In the records that follow, locate every line with "screenshot" and extract it.
(Beginning of Data for review)
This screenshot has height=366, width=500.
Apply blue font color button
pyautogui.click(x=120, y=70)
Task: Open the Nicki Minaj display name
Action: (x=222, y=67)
(End of Data for review)
(Beginning of Data for review)
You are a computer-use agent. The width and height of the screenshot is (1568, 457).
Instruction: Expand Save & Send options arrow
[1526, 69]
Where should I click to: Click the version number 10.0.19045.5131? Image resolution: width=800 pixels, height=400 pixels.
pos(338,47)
(End of Data for review)
(Beginning of Data for review)
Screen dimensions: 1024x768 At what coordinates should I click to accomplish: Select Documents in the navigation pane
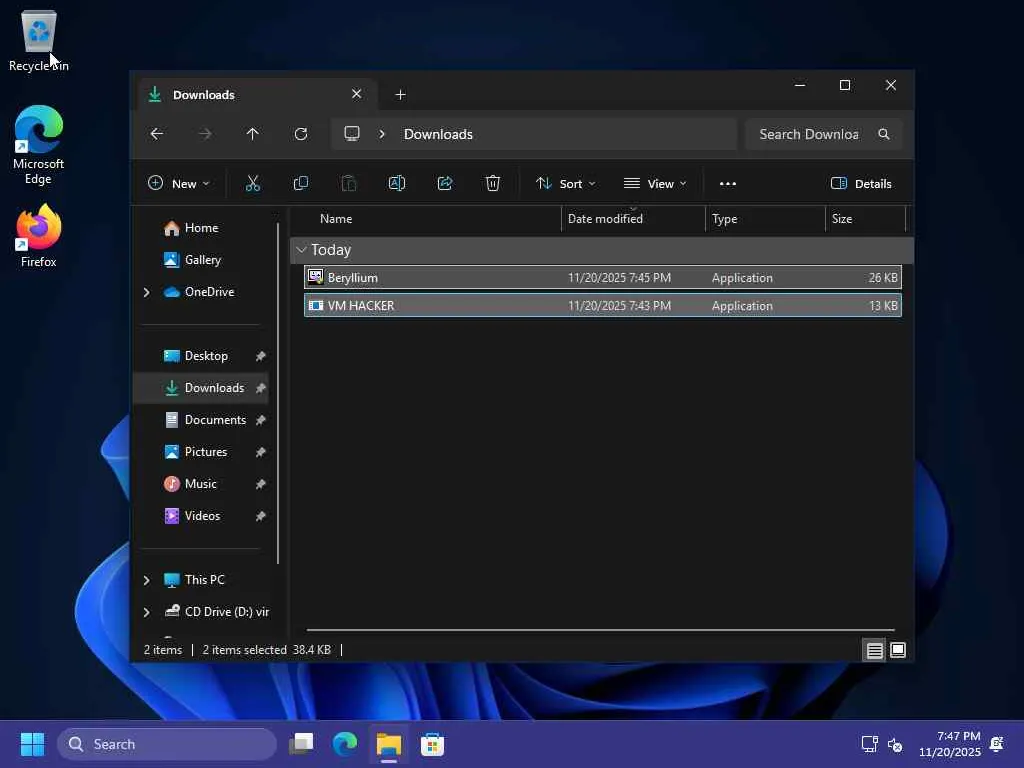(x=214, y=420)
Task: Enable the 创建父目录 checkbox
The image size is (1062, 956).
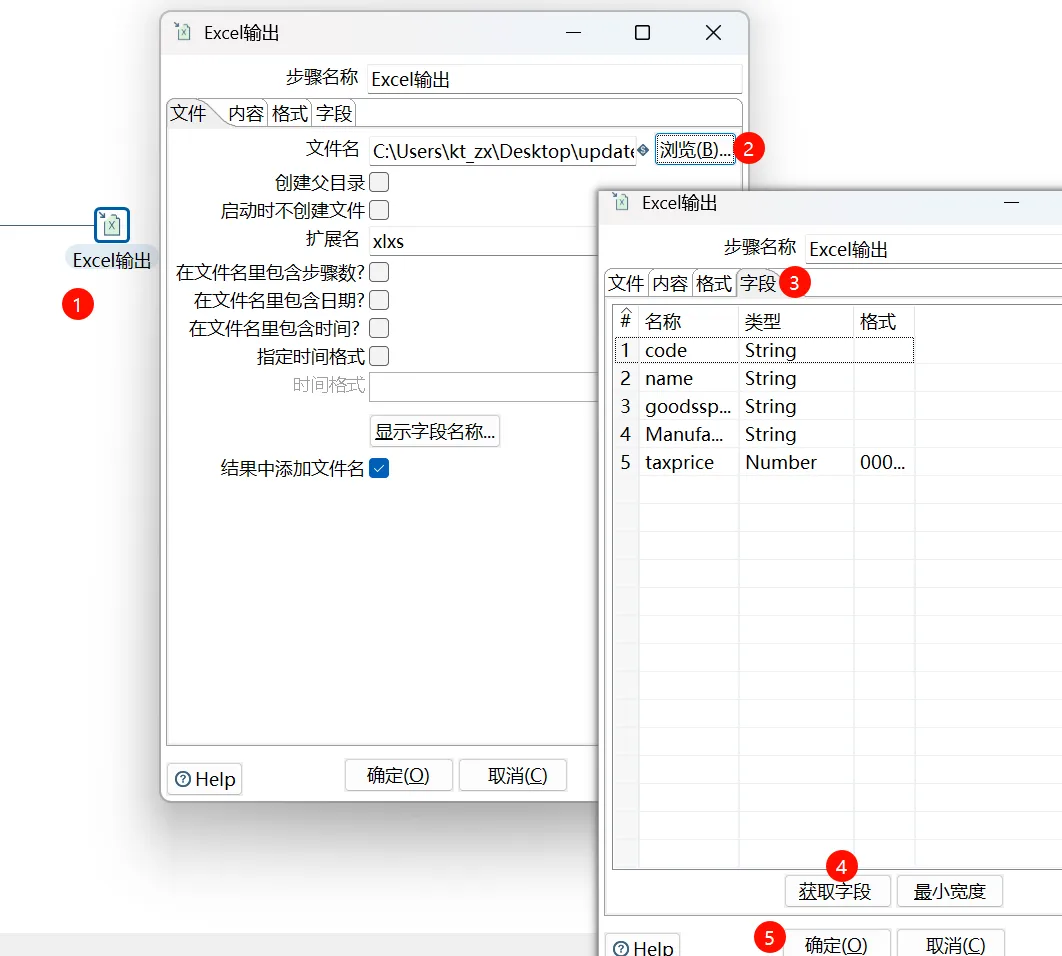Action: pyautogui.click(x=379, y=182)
(End of Data for review)
● Written solution:
This screenshot has height=366, width=500.
You are a computer-use agent. The width and height of the screenshot is (1568, 457).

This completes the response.